* Raw data *
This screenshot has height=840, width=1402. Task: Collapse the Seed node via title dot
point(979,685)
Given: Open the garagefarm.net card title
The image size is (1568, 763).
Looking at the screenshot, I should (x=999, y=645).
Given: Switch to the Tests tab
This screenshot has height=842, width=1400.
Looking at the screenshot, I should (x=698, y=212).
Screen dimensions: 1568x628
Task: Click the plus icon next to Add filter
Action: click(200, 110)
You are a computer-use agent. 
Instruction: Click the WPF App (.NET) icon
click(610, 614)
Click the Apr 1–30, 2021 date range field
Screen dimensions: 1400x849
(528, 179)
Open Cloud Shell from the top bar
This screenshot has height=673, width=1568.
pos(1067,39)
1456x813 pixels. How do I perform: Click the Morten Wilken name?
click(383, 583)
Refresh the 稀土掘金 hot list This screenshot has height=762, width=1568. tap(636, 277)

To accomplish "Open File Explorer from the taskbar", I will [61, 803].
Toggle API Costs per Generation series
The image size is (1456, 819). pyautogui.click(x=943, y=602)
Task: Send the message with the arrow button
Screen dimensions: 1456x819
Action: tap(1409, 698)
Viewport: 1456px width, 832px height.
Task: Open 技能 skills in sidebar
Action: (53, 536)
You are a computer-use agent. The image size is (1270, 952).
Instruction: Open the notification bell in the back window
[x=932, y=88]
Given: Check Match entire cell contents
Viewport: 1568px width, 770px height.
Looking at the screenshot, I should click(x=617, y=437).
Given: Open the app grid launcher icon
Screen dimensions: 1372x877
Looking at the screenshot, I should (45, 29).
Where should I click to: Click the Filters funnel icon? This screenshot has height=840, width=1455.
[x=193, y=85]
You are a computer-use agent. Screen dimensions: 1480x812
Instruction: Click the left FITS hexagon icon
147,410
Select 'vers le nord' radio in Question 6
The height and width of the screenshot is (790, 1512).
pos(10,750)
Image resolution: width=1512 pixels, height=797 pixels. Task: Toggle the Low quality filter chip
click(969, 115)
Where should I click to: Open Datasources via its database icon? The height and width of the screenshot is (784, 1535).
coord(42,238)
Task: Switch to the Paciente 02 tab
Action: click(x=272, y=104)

* Task to complete *
For the entries shown above, give the number of lines that include the word "agent", without any other text.

* Expected answer *
3